The large 2nd Connecticut, about 1800 men deployed in three lines; each battalion, consisting of four companies, would lead the assault by Upton’s brigade, with the other casualty depleted regiments in the brigade in a fourth line At about 5 p.m. the 6th Corps, and the 18th Corps to its right, marched forward, with 2nd Connecticut lines separated by about 100 paces. Colonel Kellogg placed himself in front of the first battalion and ordered the column to advance.

The men were able to advance to within 20 yards or so of the main Confederate rifle pits without serious opposition.

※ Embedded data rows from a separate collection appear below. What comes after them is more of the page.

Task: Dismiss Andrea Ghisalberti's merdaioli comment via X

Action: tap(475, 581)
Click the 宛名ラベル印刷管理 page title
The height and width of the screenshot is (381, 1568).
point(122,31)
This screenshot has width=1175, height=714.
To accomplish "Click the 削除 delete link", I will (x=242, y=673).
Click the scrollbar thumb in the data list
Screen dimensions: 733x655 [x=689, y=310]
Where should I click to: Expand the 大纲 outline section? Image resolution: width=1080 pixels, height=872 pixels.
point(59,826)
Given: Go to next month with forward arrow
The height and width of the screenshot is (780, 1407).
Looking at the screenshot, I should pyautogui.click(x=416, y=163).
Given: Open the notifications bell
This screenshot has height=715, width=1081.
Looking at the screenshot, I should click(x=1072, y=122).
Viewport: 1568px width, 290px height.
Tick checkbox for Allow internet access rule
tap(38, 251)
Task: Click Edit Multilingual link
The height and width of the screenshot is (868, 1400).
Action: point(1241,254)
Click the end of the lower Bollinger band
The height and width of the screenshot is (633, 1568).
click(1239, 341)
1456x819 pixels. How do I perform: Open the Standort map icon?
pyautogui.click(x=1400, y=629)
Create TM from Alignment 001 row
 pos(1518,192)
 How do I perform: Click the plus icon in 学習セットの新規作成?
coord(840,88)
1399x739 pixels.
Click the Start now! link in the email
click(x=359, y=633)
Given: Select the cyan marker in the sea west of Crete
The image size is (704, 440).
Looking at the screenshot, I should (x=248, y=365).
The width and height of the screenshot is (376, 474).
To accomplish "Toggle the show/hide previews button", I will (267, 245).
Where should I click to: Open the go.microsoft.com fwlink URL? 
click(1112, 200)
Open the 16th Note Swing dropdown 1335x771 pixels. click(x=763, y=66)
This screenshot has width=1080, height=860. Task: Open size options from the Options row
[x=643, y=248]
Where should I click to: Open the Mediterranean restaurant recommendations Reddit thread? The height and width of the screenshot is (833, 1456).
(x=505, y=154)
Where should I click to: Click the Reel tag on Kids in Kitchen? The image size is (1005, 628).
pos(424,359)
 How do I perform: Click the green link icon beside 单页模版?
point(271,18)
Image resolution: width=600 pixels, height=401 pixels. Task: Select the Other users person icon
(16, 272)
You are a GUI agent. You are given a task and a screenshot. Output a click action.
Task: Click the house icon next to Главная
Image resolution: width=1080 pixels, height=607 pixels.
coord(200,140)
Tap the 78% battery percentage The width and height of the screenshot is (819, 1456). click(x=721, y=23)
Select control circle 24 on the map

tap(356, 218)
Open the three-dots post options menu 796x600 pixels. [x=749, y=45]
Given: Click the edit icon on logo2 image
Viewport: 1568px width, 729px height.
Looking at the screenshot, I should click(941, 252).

There, the Rebels had cut down young pine trees and formed them into an abatis–a barrier with the branches interlocked and facing outward–that extended back to the rifle pits. They had left two open paths large enough for four men marching abreast to pass through. As the men of the 2nd Connecticut funneled into these openings, the North Carolinians of Brigadier General Thomas L. Clingman’s Brigade of Major General Robert F. Hoke’s Division opened fire.

The North Carolinians fired a volley, and took down some of the Connecticut men, but many of the shots missed high and hit the ground behind them.

Sgt Henry S. Dean 2nd Connecticut Heavy Artillery, Wounded at Cold Harbor

The Federals dropped to the ground, and the next volley mostly went over their heads as well. The regimental historian wrote that “it is more than probable that if there had been no other than this front fire, the rebel breastworks would have been ours, notwithstanding the pine boughs”.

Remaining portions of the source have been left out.